Instruction
Reproduce the entries below word for word, starting at the line that has "The width and" and ending after the line that has "click(119, 1043)". Omit the pictures from your answer.

Rows of pointing data:
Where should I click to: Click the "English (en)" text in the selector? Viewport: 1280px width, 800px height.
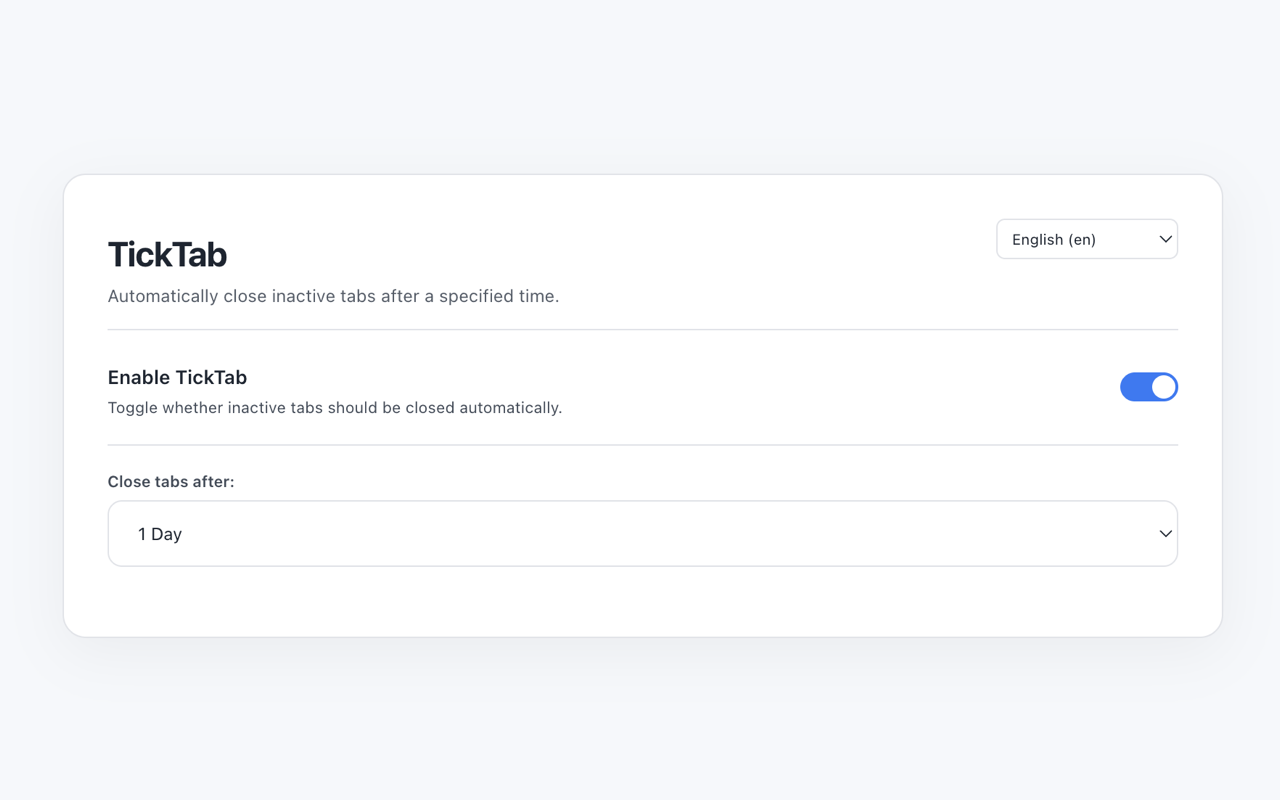1053,239
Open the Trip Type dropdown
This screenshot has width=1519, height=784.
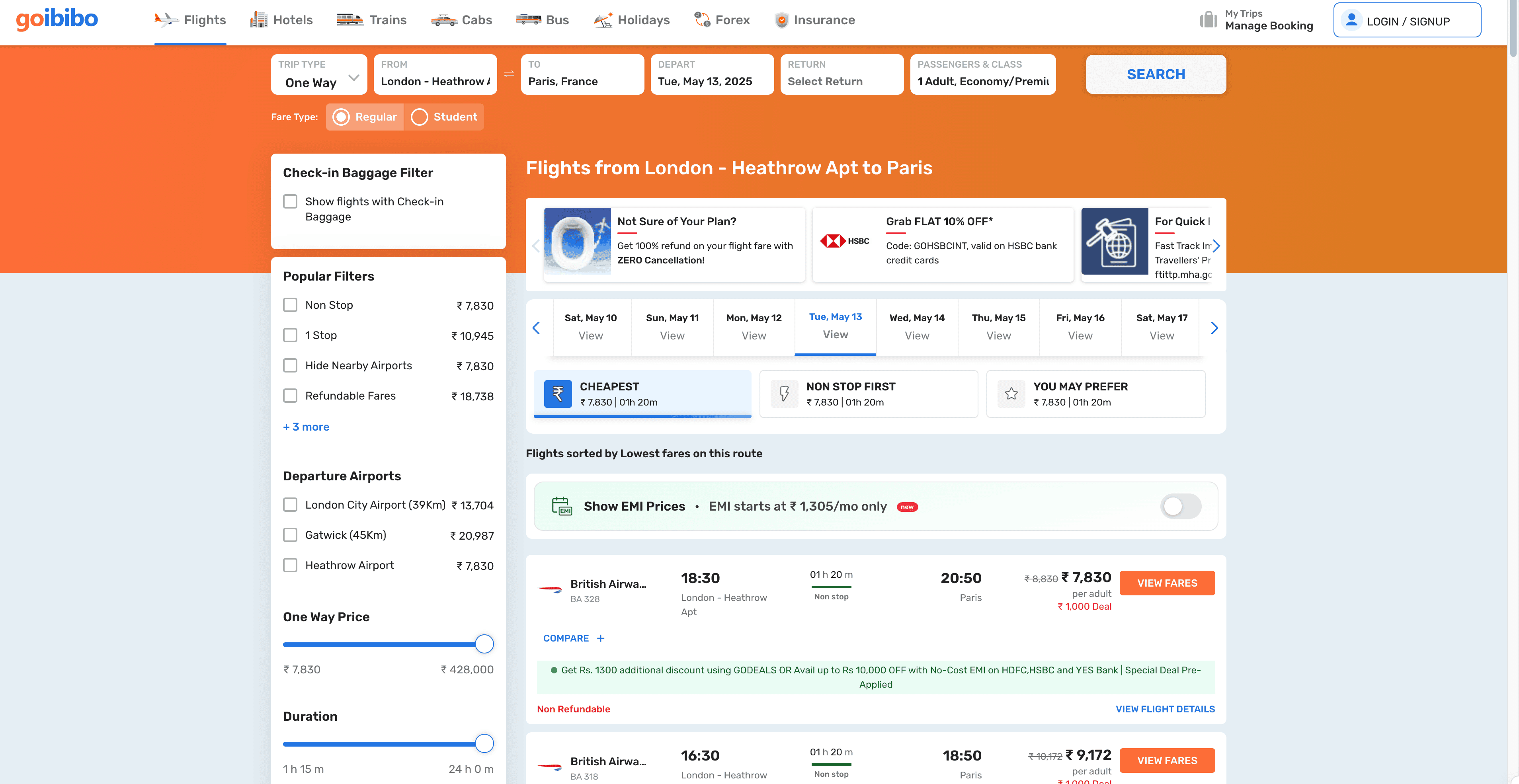(x=319, y=74)
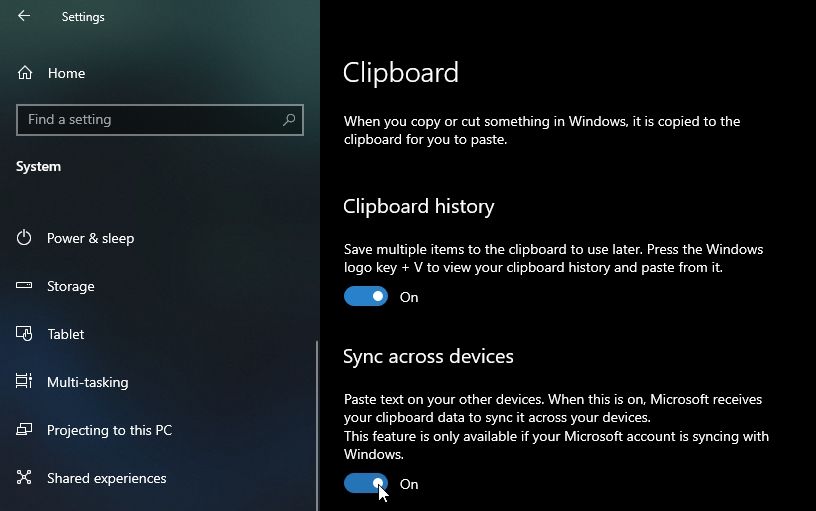Select Storage in the sidebar

pyautogui.click(x=70, y=286)
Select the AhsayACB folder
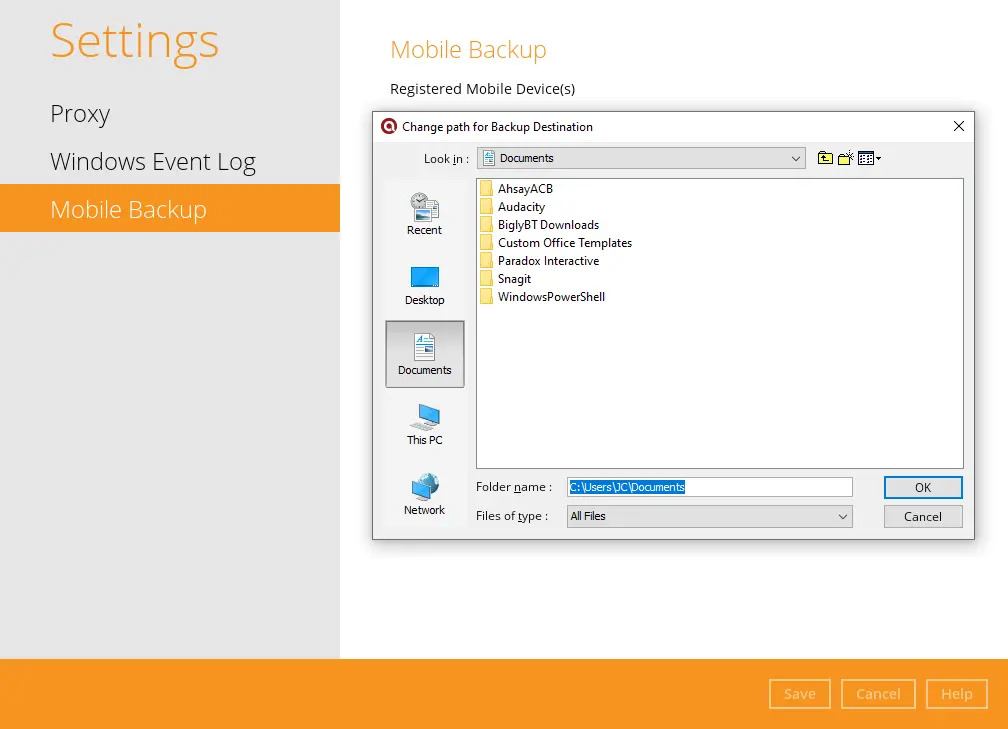1008x729 pixels. tap(525, 189)
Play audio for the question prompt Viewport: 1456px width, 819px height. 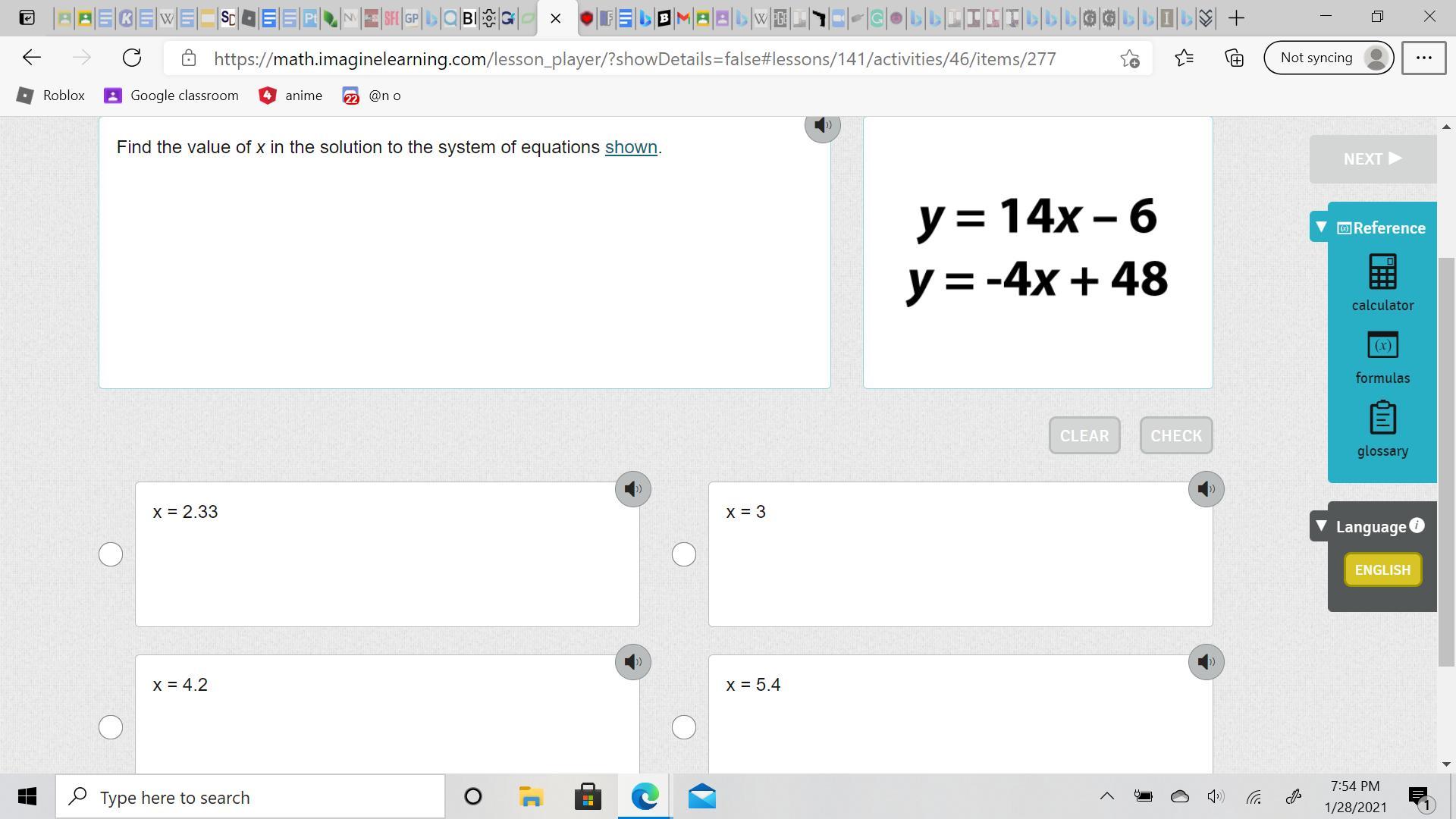[822, 125]
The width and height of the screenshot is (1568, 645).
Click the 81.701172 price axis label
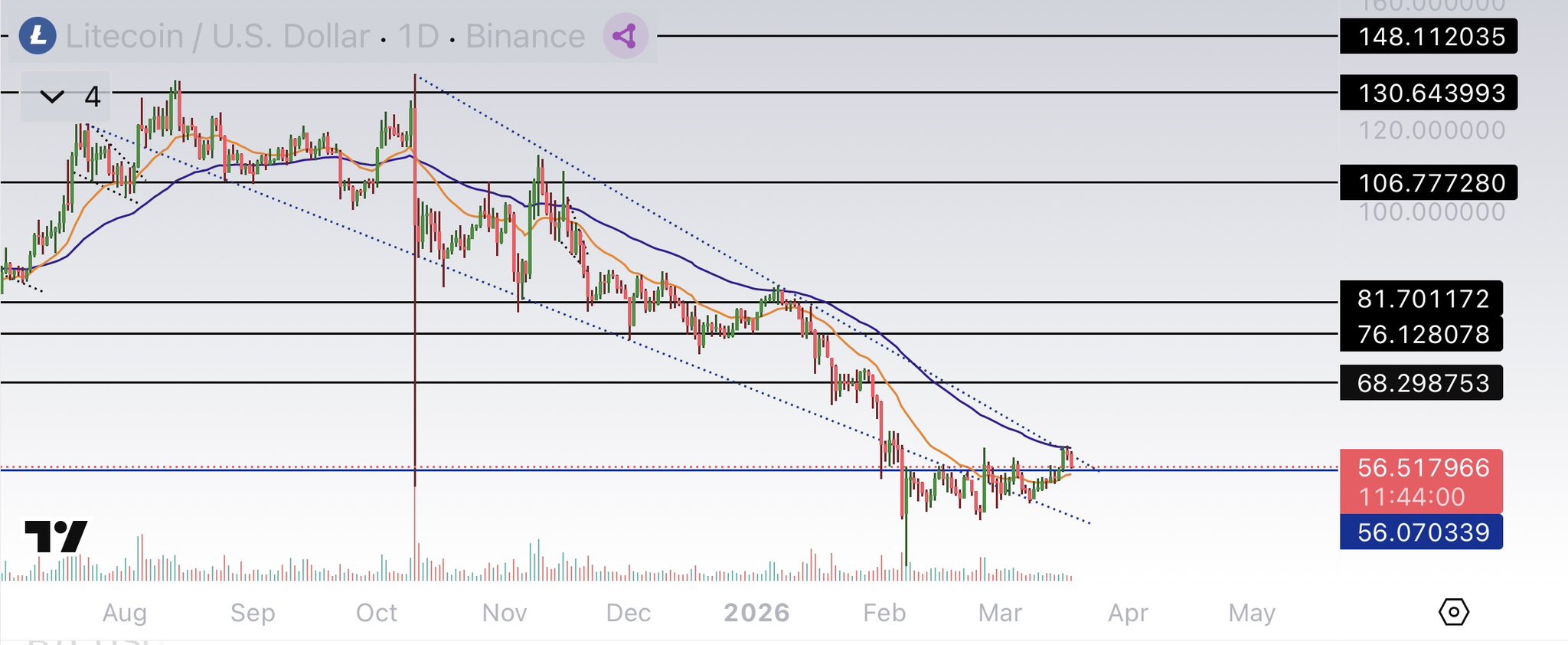point(1421,298)
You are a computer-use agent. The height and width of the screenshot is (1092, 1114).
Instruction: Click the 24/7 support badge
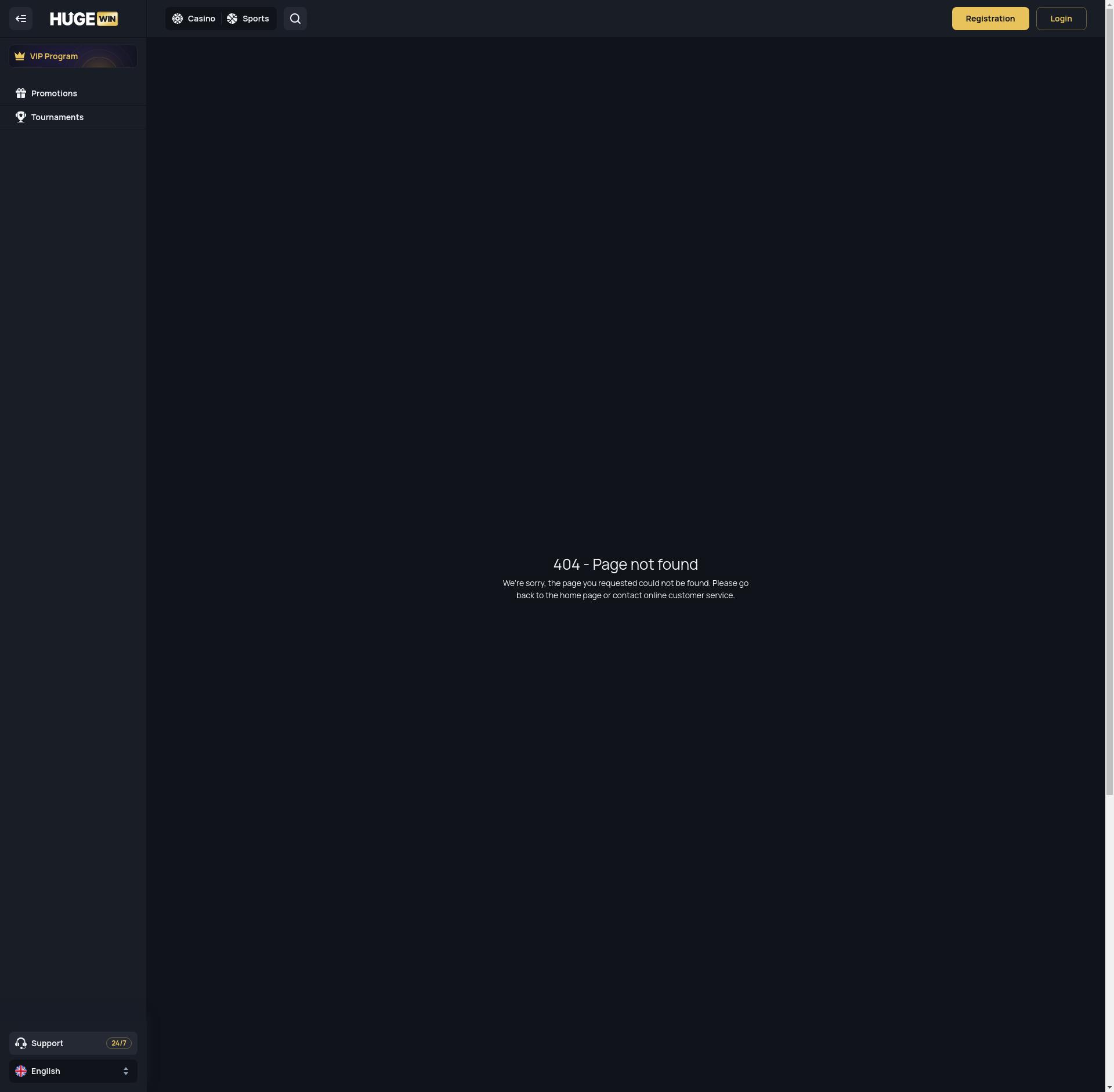click(119, 1043)
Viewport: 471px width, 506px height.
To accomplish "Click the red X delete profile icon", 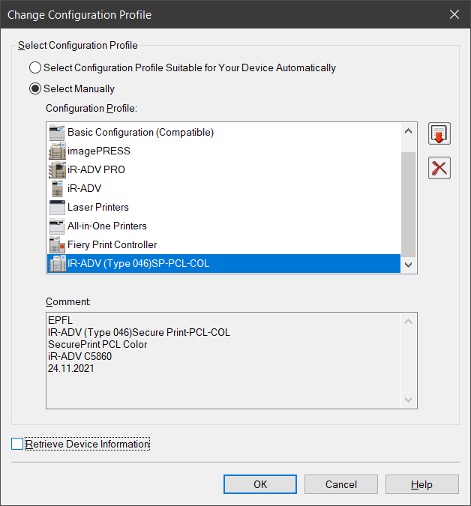I will click(x=439, y=168).
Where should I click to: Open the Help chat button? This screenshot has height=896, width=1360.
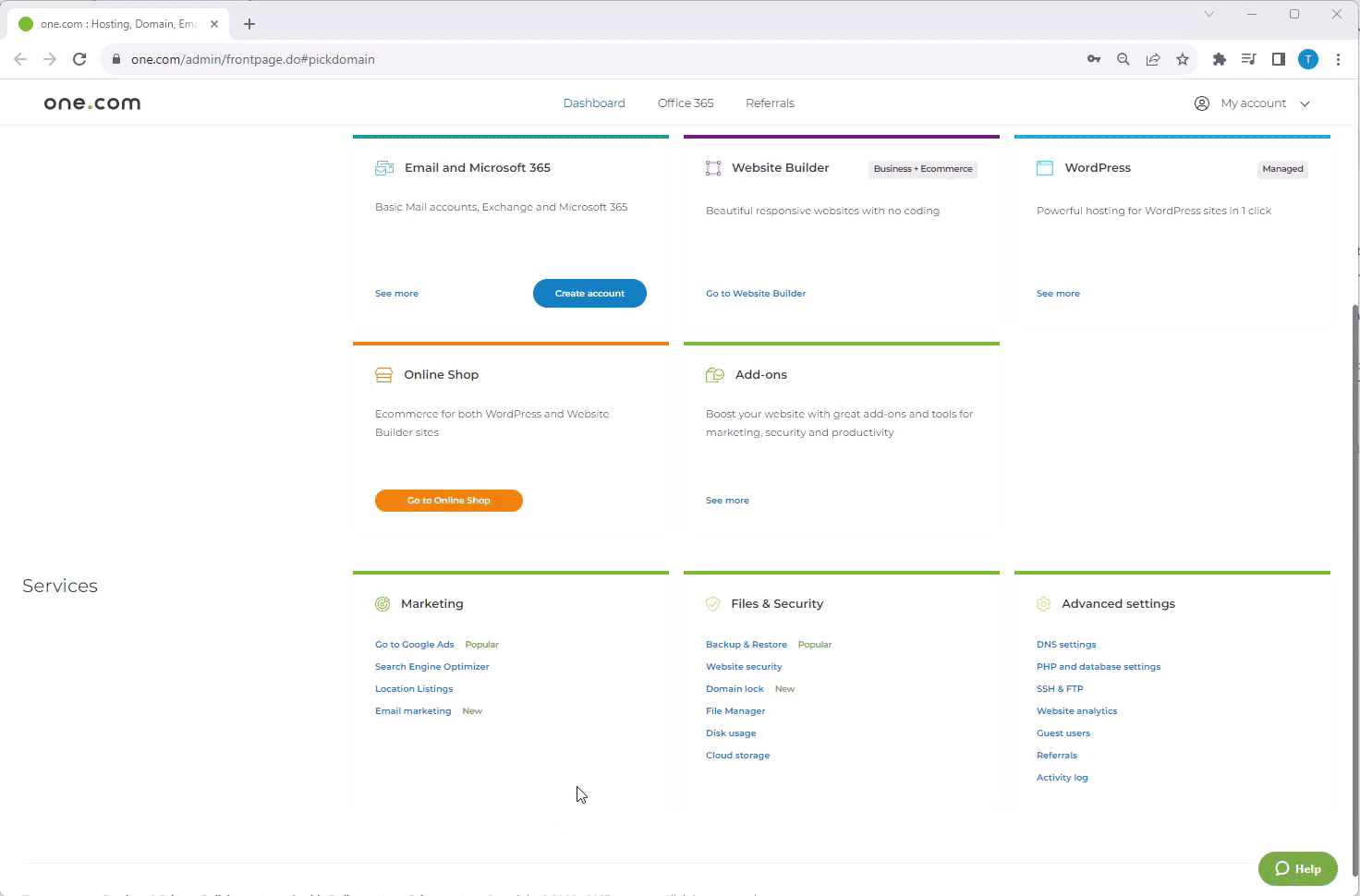click(x=1297, y=868)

Response for this exercise
The width and height of the screenshot is (1568, 645).
Click the 81.701172 price axis label
point(1421,298)
You are a computer-use agent. The height and width of the screenshot is (1092, 1114).
Instruction: Click the 24/7 support badge
click(119, 1043)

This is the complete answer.